— Provided passage —
------------------------
= Shrine Mont =

Episcopal Diocese of Virginia conference center

Shrine Mont is a retreat and conference center owned by the Episcopal Diocese of Virginia in the town of Orkney Springs, Virginia, United States which is located at the foot of Great North Mountain in the Shenandoah Valley and at the edge of the George Washington National Forest. It includes about 1,100 acres of forest.

The church at Shrine Mont is the Cathedral Shrine of the Transfiguration, an open-air sanctuary consecrated in 1925. Each of its stones was pulled by horse or rolled by local people from the mountain that embraces it. The baptismal font was originally a dugout stone used by Native Americans to grind corn.

It also includes The Virginia House (formerly known as the Orkney Springs Hotel) which is listed in the National Register of Historic Places and was purchased by Shrine Mont in 1979. With its white clapboard structure and tall, green-shuttered windows, The Virginia House is four stories high. The 96,000 square-foot structure was built in 1873 and restored in 1987.
------------------------
— Data segment —
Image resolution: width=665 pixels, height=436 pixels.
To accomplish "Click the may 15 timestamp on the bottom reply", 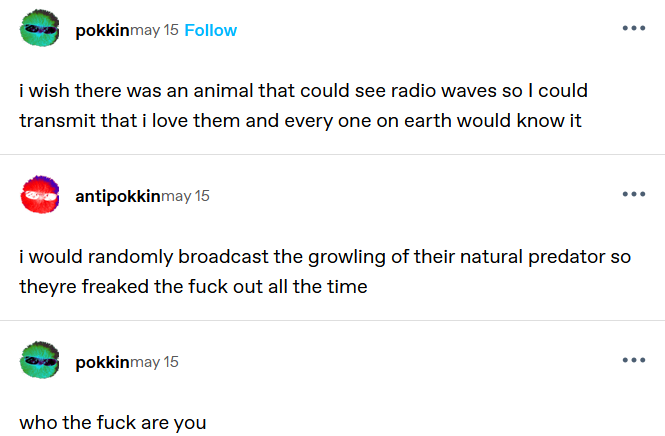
------------------------
— What you will do —
(a) According to the Shrine Mont passage, in what year was the Cathedral Shrine of the Transfiguration consecrated?
(b) Continue the Shrine Mont passage from where it ends.

— Answers for the exercise —
(a) 1925

(b)
==History==

Entrance sign at Shrine Mont

A short distance from Shrine Mont are seven springs where discovered relics indicate a Native American settlement was once located. The spring waters were said to have healing powers and visitors started to come to the area in the mid-1800s. Several hotels were built including the Orkney Springs Hotel which was started in the 1850s. In the late 1800s, Episcopal church services were held in the hotel, often by the Sixth Bishop of Virginia, Robert Atkinson Gibson. In 1902, the Bishop purchased a cottage called Tanglewood for his summer residence and soon decided to establish year-round worship at Orkney Springs. Bishop Gibson died in 1919 and shortly after his death, the Shrine of the Transfiguration was built on part of what had been his land and next to it, the Shelter Chapel. Eventually Tanglewood, with all its buildings, became the heart of Shrine Mont.

The Shrine was built by his son-in-law, the Rev. Edmund Lee Woodward. He and his wife purchased land at Orkney Springs and spent their vacations there each year. He cut down 100 trees to clear the area and built a log cabin (named Gibson Cottage), which was finished in 1928 when they took up permanent residence.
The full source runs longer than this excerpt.